Yeaaayyyy!! |
Yuk, ikuti cerita saya dari awal :)
Saya tidak sendirian. Bersama seorang rekan
kerja dan seorang supir, kami merencanakan kunjungan ke Pesisir Barat dan Liwa.
Karena ini adalah kunjungan pertama kami kesana, saya ditugasi untuk mencari
tempat menginap. Dari hasil pencarian, saya mendapati ada beberapa penginapan
di Pesisir Barat, khususnya di daerah Labuhan Jukung dan Tanjung Setia. Tapi
kami memutuskan untuk tidak memesannya terlebih dahulu karena kami tidak tahu
akan sampai disana jam berapa dan kondisi penginapannya bagaimana, serta
letaknya di sebelah mana.
Setelah dokumen-dokumen dan rencana tempat
kunjungan sudah tersusun rapi, kami berangkat pada Senin pagi hari sekitar
pukul 09.30. Diantara dua rekan saya yang notabene laki-laki semua, saya yang
paling banyak bawaannya. Saya bawa bantal dan selimut sendiri, jaga-jaga kalau
di penginapan nanti bantal dan selimutnya gak ada, haha (secara saya lihat
hampir semua penginapan itu hanya berupa rumah dan ruko, bukan penginapan
sesungguhnya, atau mungkin saya yang gak lihat di mesin pencari).
Sebelum saya berangkat, suami bilang ke saya
kalau perjalanan ke Pesisir Barat itu melewati jalan yang berliku-liku dan
sempit. Jadi, saya memang sudah membayangkan jalan yang seperti itu dengan rasa
penasaran yang tinggi.
Kami melaju dengan kecepatan mobil yang
sedang sambil menikmati perjalanan. Beberapa daerah memang sudah pernah saya
lewati sebelumnya, seperti Negeri Sakti, Gading Rejo, dan Pringsewu dengan icon
nama kotanya di tengah sawah. Tapi untuk daerah setelah itu, saya belum pernah
melewatinya.
Sampai di sekitar daerah Kota Agung, kami
menjumpai banyak penjual buah durian di pinggir jalan. Rupanya sudah mulai
masuk musim durian, jadi dua rekan saya mampir untuk makan buah yang aromanya
menyengat itu. Saya yang kurang doyan, hanya bisa menunggu di mobil.
Icon Pringsewu |
Dua rekan saya yang doyan sekali sama durian |
Karena kami merasa jalanan ini seperti tidak
ada habisnya, maka kami bertanya pada penduduk setempat dimana lokasi yang akan
kami kunjungi itu. Mereka menunjuk arah yang menurut penafsiran kami letaknya
masih jauh, di ujung sana. Sejujurnya waktu itu kami juga sedikit ragu mau
kesana, tapi demi pekerjaan, kami coba, hehe. Kami lanjutkan perjalanan lagi,
tapi jalannya masih tetap berliku dan menanjak.
Kami berhenti di sebuah masjid untuk salat
dan beristirahat sebentar. Sekali lagi kami bertanya pada salah seorang
penduduk disana. Kali ini, ia bilang bahwa tempat yang kami akan tuju itu masih
jauh dan bisa memakan waktu lama kalau memang dipaksakan. Dengan informasi itu,
kami putuskan untuk putar balik saja. Kami tidak mau mengambil resiko yang
terlalu jauh, dengan kondisi jalan dan waktu tempuh yang tidak sedikit.

- _Data Tersaji_:
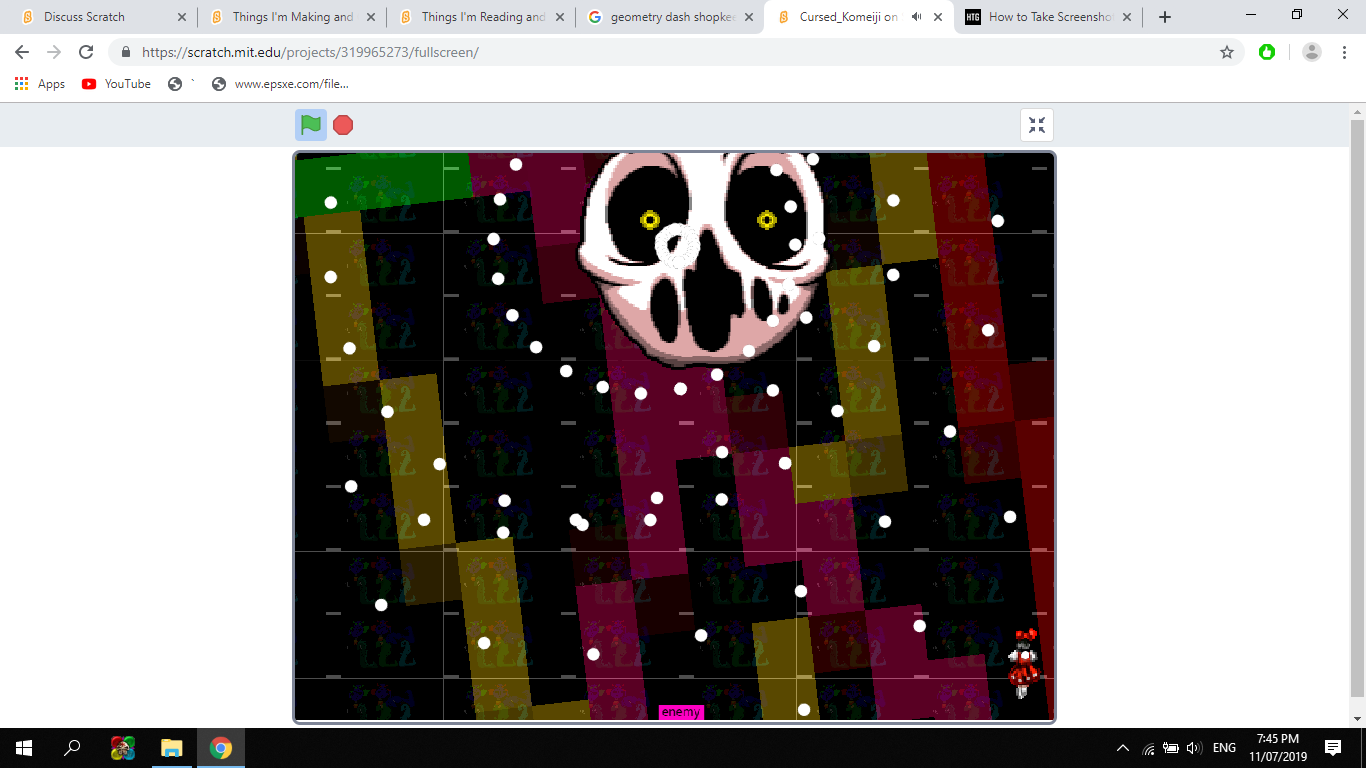Adjust volume from the speaker tray icon

tap(1194, 748)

- _Uraian Tugas_:
Dalam teks bacaan tentang perjalanan ke Pesisir Barat, pukul berapa rombongan berangkat? Tolong jawab dalam satu kalimat. Jawaban hanya boleh bersumber dari teks bacaan.

- _Hasil Latihan_:
Rombongan berangkat pada Senin pagi sekitar pukul 09.30.